Update the rows below by swapping every "Telefone" for "Phone" and changing nothing else. Leave the pictures out of your answer.

* START Dataset records *

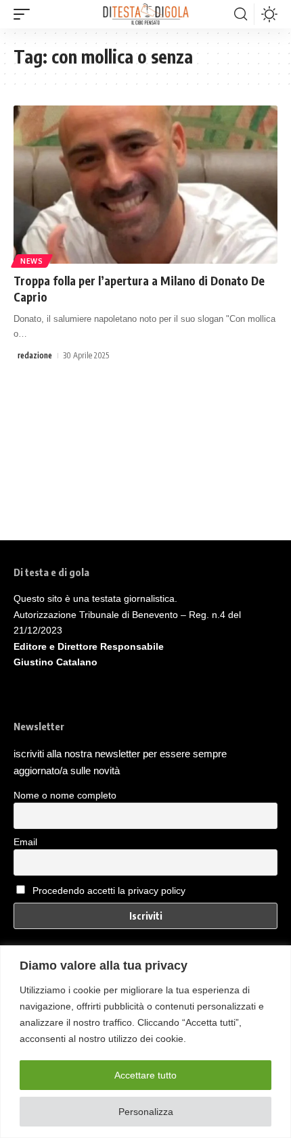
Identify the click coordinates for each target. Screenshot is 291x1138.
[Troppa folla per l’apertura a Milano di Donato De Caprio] (145, 184)
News (31, 261)
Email (25, 841)
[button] (25, 14)
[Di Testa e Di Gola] (145, 14)
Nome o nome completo (65, 795)
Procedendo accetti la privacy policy (108, 890)
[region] (145, 1041)
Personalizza (145, 1111)
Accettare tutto (145, 1075)
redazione (35, 355)
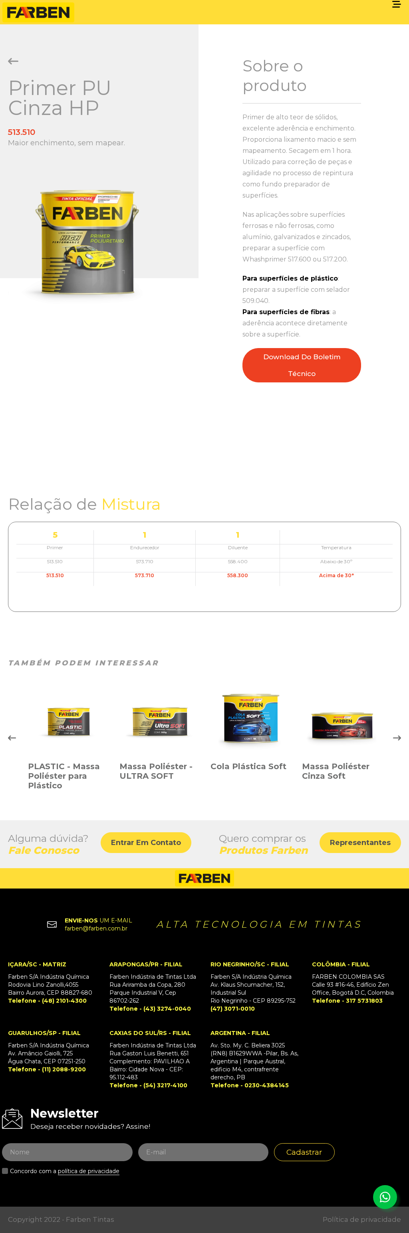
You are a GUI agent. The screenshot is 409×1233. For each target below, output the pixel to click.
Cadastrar (304, 1152)
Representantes (360, 842)
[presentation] (12, 738)
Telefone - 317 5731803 (347, 1000)
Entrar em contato (146, 842)
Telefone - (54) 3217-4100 (148, 1085)
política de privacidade (88, 1171)
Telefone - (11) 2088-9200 (47, 1069)
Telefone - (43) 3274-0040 (150, 1008)
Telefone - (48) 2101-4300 (47, 1000)
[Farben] (38, 12)
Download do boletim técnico (302, 365)
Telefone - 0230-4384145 (249, 1085)
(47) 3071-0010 (232, 1008)
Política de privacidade (362, 1219)
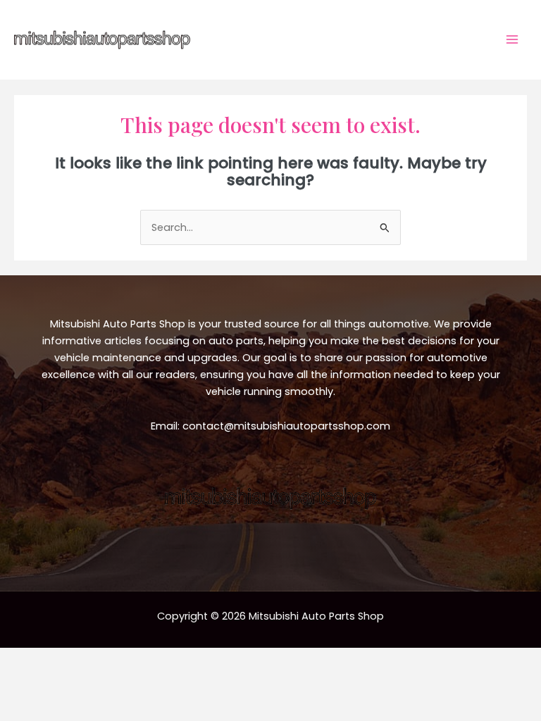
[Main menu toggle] (512, 39)
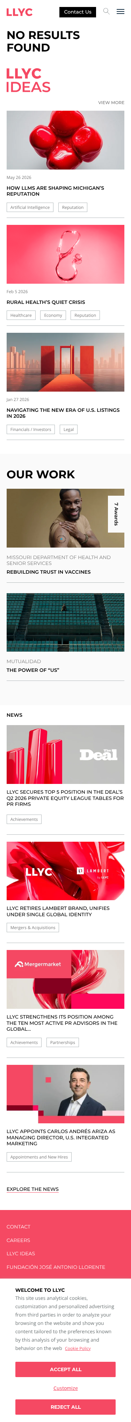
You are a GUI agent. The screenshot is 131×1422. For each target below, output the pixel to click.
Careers (18, 1240)
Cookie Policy (77, 1348)
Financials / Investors (30, 429)
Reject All (66, 1407)
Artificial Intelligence (30, 207)
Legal (69, 429)
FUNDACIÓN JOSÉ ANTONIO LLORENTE (56, 1267)
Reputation (73, 207)
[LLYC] (19, 12)
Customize (65, 1388)
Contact (18, 1227)
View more (111, 102)
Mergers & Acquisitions (33, 927)
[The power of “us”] (66, 622)
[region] (65, 1350)
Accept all (65, 1369)
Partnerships (62, 1042)
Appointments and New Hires (39, 1157)
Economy (53, 315)
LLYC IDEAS (21, 1254)
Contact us (78, 12)
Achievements (24, 819)
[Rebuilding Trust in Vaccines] (66, 518)
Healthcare (21, 315)
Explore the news (33, 1189)
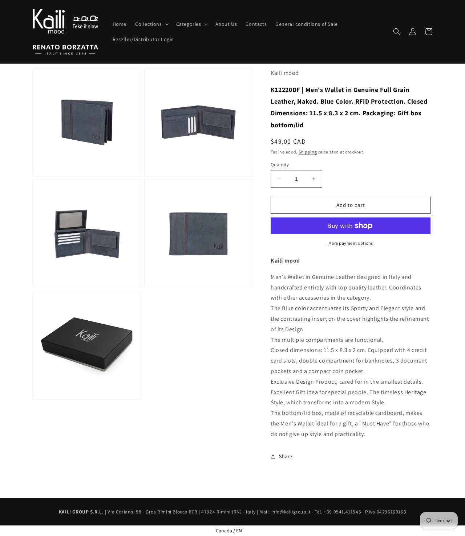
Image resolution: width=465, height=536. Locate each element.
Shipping (308, 152)
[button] (151, 24)
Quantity (280, 164)
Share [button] (285, 456)
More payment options (350, 243)
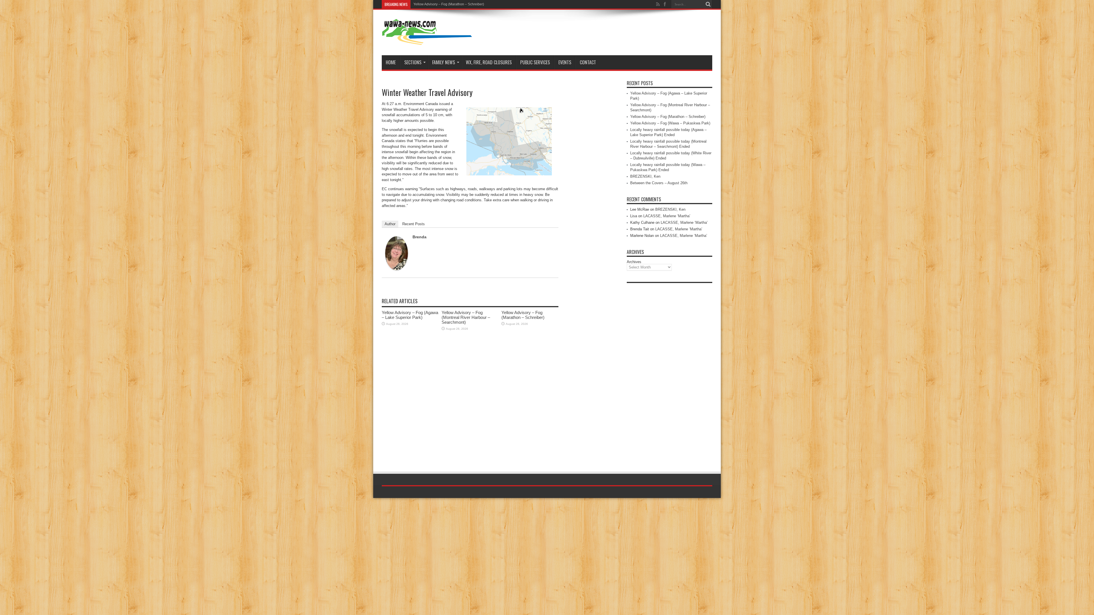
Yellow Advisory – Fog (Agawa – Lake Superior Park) (410, 315)
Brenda (419, 237)
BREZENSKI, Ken (645, 176)
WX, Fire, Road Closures (489, 62)
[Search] (708, 4)
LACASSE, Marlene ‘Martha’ (666, 216)
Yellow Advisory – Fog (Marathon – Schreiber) (448, 4)
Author (390, 224)
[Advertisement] (669, 371)
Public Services (535, 62)
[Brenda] (396, 269)
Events (564, 62)
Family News (443, 62)
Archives (634, 262)
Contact (588, 62)
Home (391, 62)
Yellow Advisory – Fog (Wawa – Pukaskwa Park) (670, 123)
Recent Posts (413, 224)
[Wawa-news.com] (427, 41)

* END Dataset records *

**Correct response:**
Identify the click coordinates for each target. Screenshot is 291x1138.
[Troppa folla per l’apertura a Milano di Donato De Caprio] (145, 184)
News (31, 261)
Email (25, 841)
[button] (25, 14)
[Di Testa e Di Gola] (145, 14)
Nome o nome completo (65, 795)
Procedendo accetti la privacy policy (108, 890)
[region] (145, 1041)
Personalizza (145, 1111)
Accettare tutto (145, 1075)
redazione (35, 355)
You are a GUI agent. The screenshot is 409×1233. For each target below, output the pixel to click.
Cadastrar (304, 1152)
Representantes (360, 842)
[presentation] (12, 738)
Phone - 317 5731803 (347, 1000)
Entrar em contato (146, 842)
Phone - (54) 3217-4100 (148, 1085)
política de privacidade (88, 1171)
Phone - (11) 2088-9200 (47, 1069)
Phone - (43) 3274-0040 (150, 1008)
Phone - (48) 2101-4300 (47, 1000)
[Farben] (38, 12)
Download do boletim técnico (302, 365)
Phone - 0230-4384145 (249, 1085)
(47) 3071-0010 (232, 1008)
Política de privacidade (362, 1219)
[Main menu toggle] (512, 39)
You are a GUI agent. The screenshot is 131×1422. For each target below, output the pixel to click.
Careers (18, 1240)
Cookie Policy (77, 1348)
Financials / Investors (30, 429)
Reject All (66, 1407)
Artificial Intelligence (30, 207)
Legal (69, 429)
FUNDACIÓN JOSÉ ANTONIO LLORENTE (56, 1267)
Reputation (73, 207)
[LLYC] (19, 12)
Customize (65, 1388)
Contact (18, 1227)
View more (111, 102)
Mergers & Acquisitions (33, 927)
[The power of “us”] (66, 622)
[region] (65, 1350)
Accept all (65, 1369)
Partnerships (62, 1042)
Appointments and New Hires (39, 1157)
Economy (53, 315)
LLYC IDEAS (21, 1254)
Contact us (78, 12)
Achievements (24, 819)
[Rebuilding Trust in Vaccines] (66, 518)
Healthcare (21, 315)
Explore the news (33, 1189)
Image resolution: width=465, height=536. Locate each element.
Shipping (308, 152)
[button] (151, 24)
Quantity (280, 164)
Share [button] (285, 456)
More payment options (350, 243)
Yellow Advisory – Fog (Agawa – Lake Superior Park) (410, 315)
Brenda (419, 237)
BREZENSKI, Ken (645, 176)
WX, Fire, Road Closures (489, 62)
[Search] (708, 4)
LACASSE, Marlene ‘Martha’ (666, 216)
Yellow Advisory – Fog (Marathon – Schreiber) (448, 4)
Author (390, 224)
[Advertisement] (669, 371)
Public Services (535, 62)
[Brenda] (396, 269)
Events (564, 62)
Family News (443, 62)
Archives (634, 262)
Contact (588, 62)
Home (391, 62)
Yellow Advisory – Fog (Wawa – Pukaskwa Park) (670, 123)
Recent Posts (413, 224)
[Wawa-news.com] (427, 41)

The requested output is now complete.